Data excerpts
##############################
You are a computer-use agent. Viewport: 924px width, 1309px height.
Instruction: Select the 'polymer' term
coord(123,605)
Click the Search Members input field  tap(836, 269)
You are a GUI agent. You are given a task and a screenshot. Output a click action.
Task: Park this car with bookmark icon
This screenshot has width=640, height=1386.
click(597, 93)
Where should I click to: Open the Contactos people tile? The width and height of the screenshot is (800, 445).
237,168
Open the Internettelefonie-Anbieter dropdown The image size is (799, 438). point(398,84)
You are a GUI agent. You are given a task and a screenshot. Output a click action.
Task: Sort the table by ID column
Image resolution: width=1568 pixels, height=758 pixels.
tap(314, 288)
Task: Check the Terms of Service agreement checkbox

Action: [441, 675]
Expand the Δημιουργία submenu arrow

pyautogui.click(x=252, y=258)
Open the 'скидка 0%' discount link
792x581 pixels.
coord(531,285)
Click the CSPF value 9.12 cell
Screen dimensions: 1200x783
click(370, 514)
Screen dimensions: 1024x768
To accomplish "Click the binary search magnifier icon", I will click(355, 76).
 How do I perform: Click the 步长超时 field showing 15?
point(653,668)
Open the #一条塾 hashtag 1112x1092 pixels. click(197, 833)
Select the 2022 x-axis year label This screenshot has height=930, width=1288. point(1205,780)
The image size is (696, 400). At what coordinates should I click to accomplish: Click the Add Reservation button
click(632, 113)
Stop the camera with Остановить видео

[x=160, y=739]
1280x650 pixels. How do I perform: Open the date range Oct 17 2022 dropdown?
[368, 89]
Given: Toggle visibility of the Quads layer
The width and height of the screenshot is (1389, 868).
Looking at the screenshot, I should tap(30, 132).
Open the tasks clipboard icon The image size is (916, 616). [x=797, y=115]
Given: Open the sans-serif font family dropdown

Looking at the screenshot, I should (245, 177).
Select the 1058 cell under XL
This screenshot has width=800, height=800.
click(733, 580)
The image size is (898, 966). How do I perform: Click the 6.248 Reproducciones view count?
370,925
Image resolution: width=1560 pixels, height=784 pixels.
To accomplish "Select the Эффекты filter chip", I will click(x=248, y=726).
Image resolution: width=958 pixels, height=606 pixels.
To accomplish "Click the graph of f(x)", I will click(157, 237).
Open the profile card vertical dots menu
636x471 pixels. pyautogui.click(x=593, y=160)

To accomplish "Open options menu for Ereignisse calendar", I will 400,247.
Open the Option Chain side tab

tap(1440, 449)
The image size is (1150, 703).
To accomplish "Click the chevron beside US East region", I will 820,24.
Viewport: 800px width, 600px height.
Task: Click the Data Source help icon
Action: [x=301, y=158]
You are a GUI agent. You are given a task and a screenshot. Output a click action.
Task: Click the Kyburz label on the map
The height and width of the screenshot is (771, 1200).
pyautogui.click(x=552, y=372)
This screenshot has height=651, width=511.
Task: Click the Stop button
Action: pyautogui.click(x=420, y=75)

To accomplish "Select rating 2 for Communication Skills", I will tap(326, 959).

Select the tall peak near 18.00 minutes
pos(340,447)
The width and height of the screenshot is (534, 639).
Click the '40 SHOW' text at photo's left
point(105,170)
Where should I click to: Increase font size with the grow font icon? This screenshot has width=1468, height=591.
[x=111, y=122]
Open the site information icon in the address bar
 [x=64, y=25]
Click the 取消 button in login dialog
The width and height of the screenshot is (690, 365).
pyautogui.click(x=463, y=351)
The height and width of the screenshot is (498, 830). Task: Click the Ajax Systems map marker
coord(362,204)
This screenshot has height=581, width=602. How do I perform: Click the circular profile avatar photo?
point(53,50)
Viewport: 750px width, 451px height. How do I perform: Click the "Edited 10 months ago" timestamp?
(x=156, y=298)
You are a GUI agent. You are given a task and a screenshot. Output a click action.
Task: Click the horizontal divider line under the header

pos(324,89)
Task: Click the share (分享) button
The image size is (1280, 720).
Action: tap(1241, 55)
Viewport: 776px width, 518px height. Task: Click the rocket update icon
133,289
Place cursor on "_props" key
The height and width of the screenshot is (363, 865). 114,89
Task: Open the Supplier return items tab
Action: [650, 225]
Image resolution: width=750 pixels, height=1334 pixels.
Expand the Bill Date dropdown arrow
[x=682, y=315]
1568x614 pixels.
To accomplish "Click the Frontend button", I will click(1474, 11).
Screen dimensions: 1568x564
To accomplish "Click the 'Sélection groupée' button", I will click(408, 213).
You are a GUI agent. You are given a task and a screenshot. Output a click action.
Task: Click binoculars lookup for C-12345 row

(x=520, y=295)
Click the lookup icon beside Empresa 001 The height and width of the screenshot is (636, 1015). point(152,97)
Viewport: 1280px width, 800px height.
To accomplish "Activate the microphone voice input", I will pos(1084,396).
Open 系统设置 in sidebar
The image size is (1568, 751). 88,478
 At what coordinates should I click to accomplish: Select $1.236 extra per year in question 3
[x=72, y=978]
##############################
§ ACTION ITEM:
Given the data above, which lines hold the string "input"? Return them.

§ RESPONSE BOX:
Click the Search Members input field  tap(836, 269)
To accomplish "Activate the microphone voice input", I will pos(1084,396).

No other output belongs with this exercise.